Forging the Path as a First-Generation College Student
The Admittedly Team
Navigating the college application process and college environment is daunting for anyone, being the first in your family to go to college adds an additional layer of complexity. You’ve made it this far, so I’m certain you’ve developed the oh so important skills of resourcefulness and perseverance. With that being said, I’m confident that you will conquer this too. For all the fellow first-gens out there, it may not be easy, but crossing that stage will be so worth it.
Pat yourself on the back.
You’ve made it, you’ve defied the odds and are making family history. You will be an inspiration for generations to come (no pressure). It’s never too late to go to college...so you could inspire mom or dad to hit the books too.
Find your tribe.
This applies to high school students in the college application process and college students alike. You may not receive the support from the traditional sources like many of your friends, but you won’t let that stop you. There are TONS of resources out there, you just have to be willing to seek them out.
High school students: seek out the guidance of your teachers, counselors and friends’ parents who are college graduates.
College students: Most colleges will have specific resources dedicated to first-gen students, don’t be shy. Take FULL advantage of them. You will also get to meet peers who are in the same boat as you.
Capitalize on this financially.
There are lots of scholarships out there dedicated towards first-gens. On your FAFSA, be sure to answer the questions regarding the education level of your parents to properly report your first-gen status. Make sure you fill out the FAFSA each year you are in school! Say it loud and proud because it could pay off.
Let your family live vicariously through your experience (within reason).

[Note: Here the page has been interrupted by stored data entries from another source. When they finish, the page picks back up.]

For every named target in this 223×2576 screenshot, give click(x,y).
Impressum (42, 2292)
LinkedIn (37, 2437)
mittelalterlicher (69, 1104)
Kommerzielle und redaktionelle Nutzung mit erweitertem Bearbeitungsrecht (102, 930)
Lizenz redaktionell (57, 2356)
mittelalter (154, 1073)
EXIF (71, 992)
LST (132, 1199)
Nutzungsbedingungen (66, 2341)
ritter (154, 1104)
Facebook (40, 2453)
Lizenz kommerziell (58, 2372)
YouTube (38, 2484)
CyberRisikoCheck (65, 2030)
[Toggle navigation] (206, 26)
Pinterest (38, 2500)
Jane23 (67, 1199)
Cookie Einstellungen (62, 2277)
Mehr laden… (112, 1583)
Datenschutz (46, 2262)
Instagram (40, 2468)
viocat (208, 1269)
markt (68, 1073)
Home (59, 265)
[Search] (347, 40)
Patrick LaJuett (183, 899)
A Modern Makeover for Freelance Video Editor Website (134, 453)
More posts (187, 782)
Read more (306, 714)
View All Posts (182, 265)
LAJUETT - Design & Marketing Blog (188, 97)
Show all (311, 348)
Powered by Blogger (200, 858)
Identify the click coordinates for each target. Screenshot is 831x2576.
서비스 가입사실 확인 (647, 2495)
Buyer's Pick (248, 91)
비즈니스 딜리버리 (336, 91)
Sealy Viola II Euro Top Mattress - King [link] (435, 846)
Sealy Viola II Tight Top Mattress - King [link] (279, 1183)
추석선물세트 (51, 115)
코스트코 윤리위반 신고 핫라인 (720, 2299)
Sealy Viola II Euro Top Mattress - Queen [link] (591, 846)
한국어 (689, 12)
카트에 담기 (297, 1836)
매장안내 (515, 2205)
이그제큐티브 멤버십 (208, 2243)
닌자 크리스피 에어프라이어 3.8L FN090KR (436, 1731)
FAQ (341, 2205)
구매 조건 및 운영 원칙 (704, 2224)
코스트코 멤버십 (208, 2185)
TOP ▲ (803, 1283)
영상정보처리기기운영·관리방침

Chances are you are fulfilling dreams they never had the chance to. Be patient with the questions they will have. Share stories about your experience, and bring them into as much of your college life as possible, through orientation, family weekend events etc. Also, get them those corny “XYZ University Mom, Dad, Aunt” etc. t-shirts; they will be so proud to rock them.
Pay it forward.
Be the person you needed when you were younger. Once you get the hang of the whole college thing, take the time to help a younger family member apply to college, mentor a first-gen freshman transitioning to college, or volunteer at a local school and talk to students about college. Your perspective will have extra value for future first-gen students since you’ve walked in their shoes.